BEGIN RAW DATA

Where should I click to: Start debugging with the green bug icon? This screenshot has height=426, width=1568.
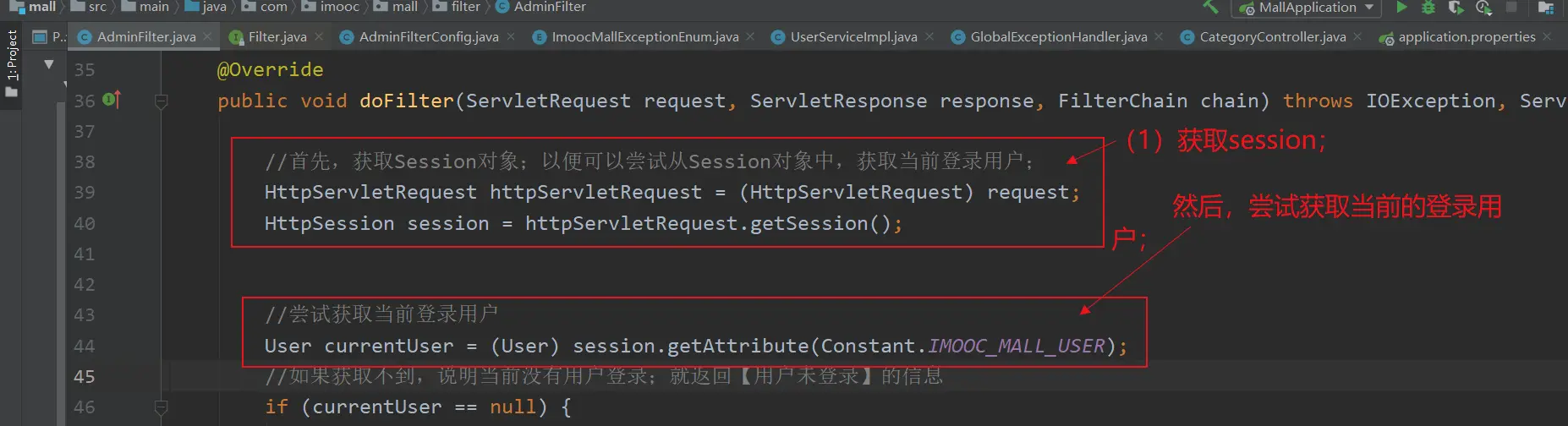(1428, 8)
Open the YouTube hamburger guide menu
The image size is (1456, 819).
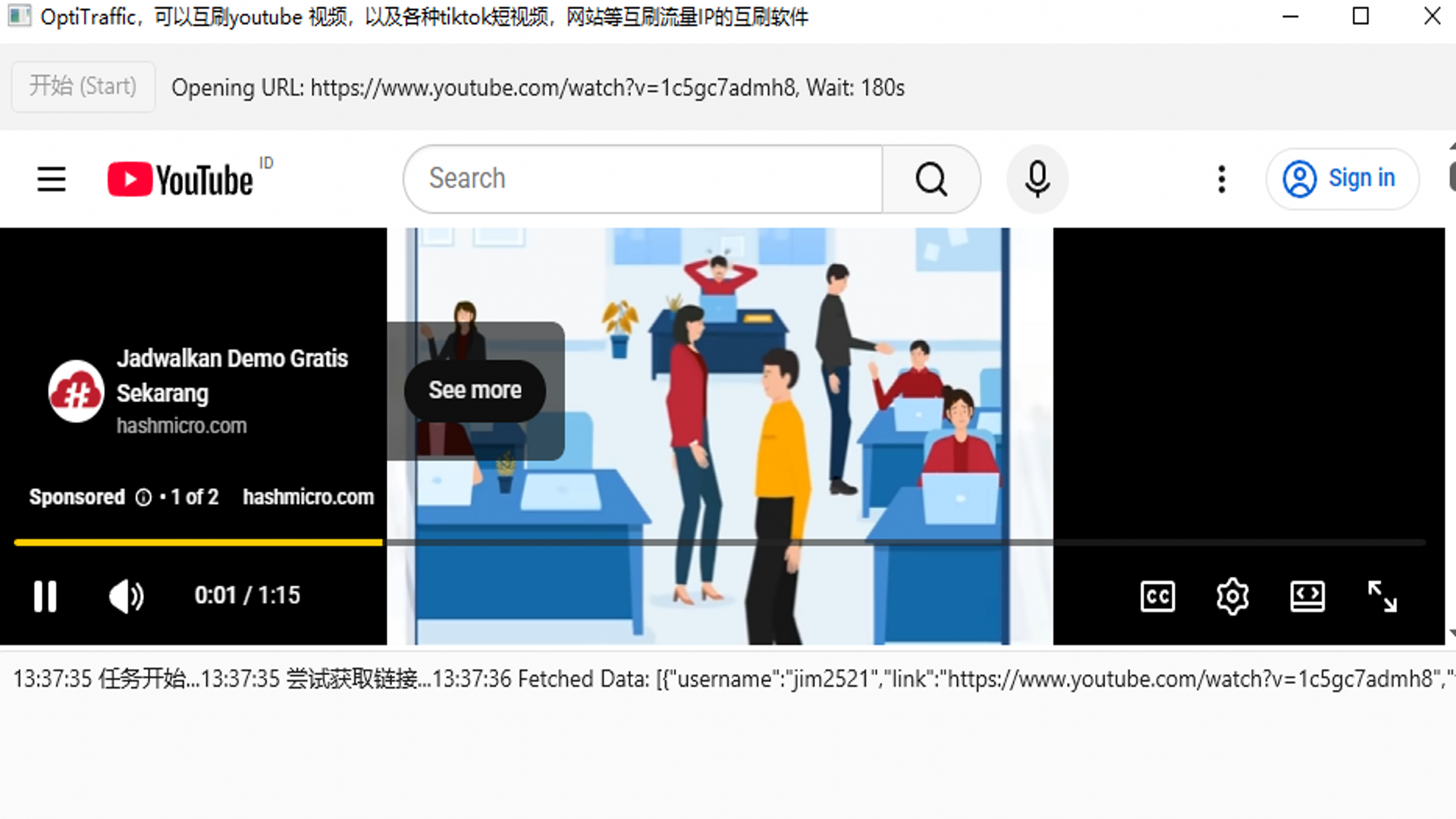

END RAW DATA
BEGIN RAW DATA

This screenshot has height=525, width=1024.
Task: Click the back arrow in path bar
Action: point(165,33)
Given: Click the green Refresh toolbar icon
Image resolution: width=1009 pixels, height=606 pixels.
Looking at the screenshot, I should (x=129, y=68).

END RAW DATA
BEGIN RAW DATA

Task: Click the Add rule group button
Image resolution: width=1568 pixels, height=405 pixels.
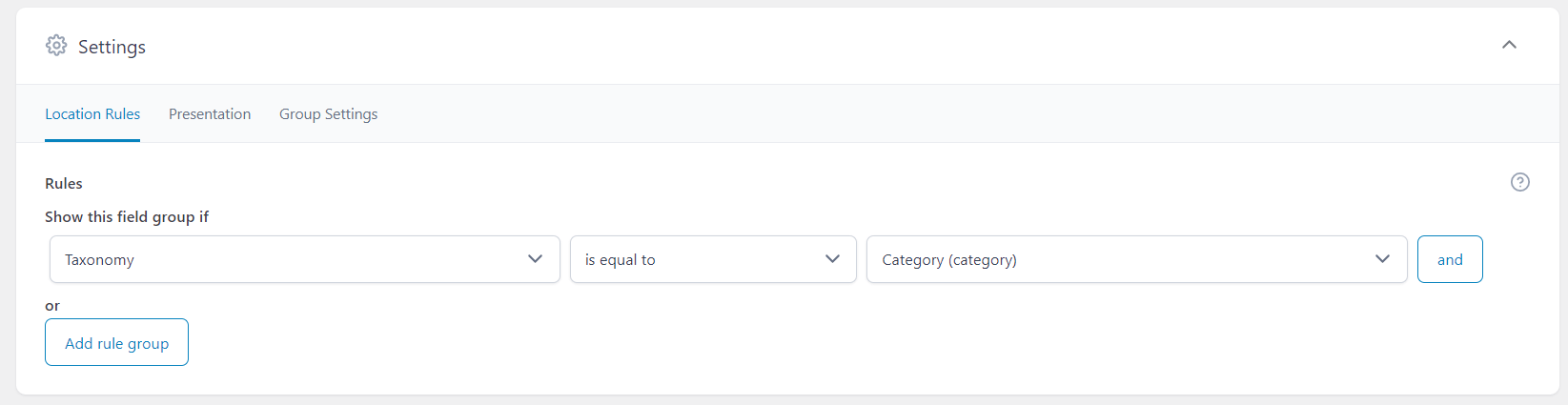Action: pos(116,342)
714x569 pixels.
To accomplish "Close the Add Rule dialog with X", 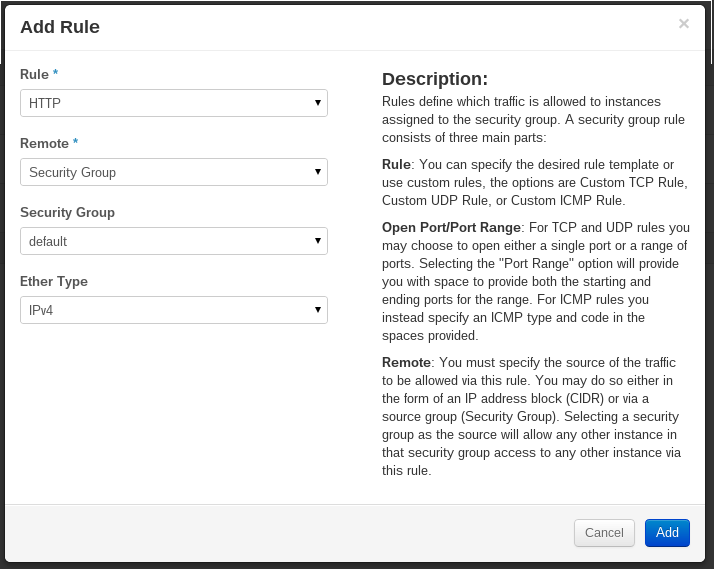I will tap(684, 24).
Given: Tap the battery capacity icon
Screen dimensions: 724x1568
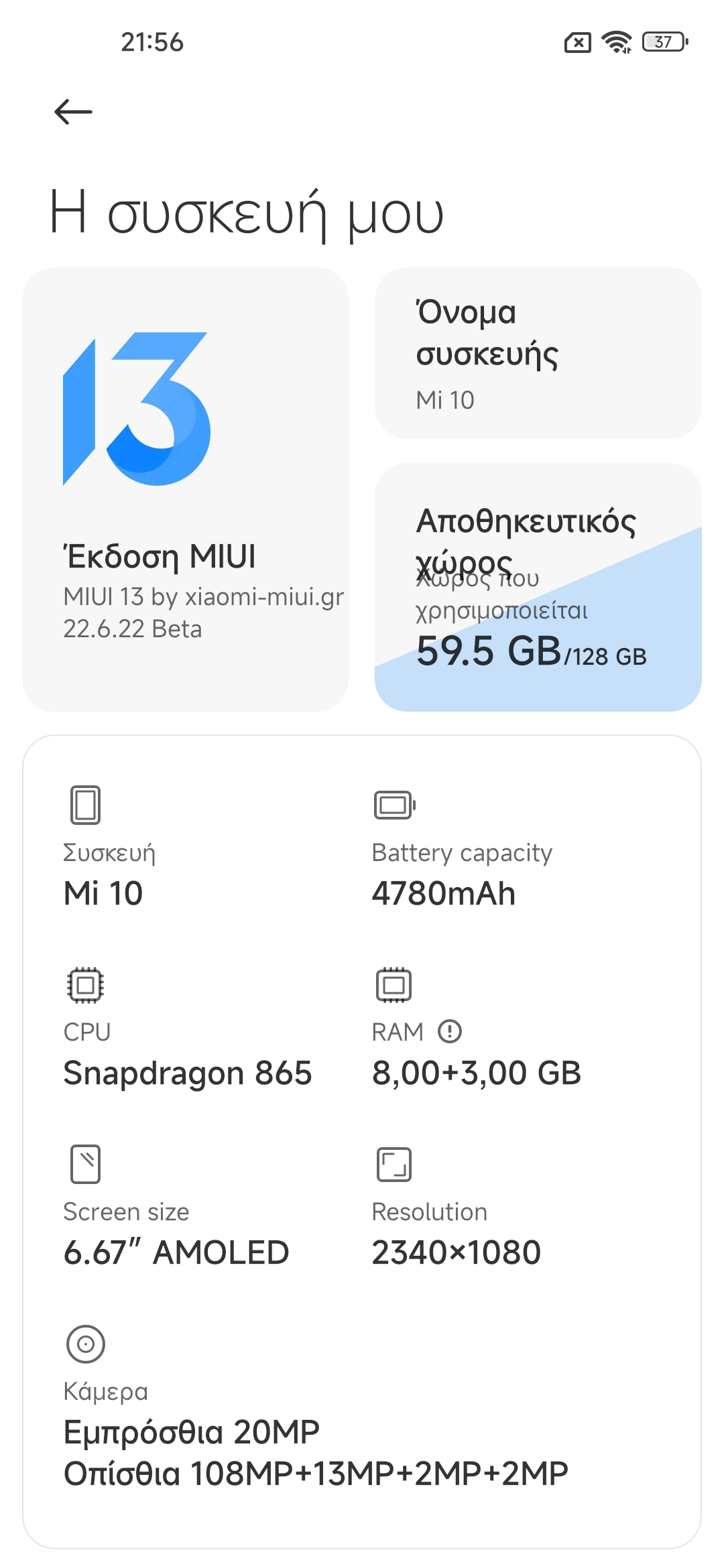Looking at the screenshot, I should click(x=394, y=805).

END RAW DATA

TASK TO COMPLETE.
Locate the word "Given" in the records and collect each line it appears in.

EXERCISE RESULT.
Given: Click the green Refresh toolbar icon
Given: Tap the battery capacity icon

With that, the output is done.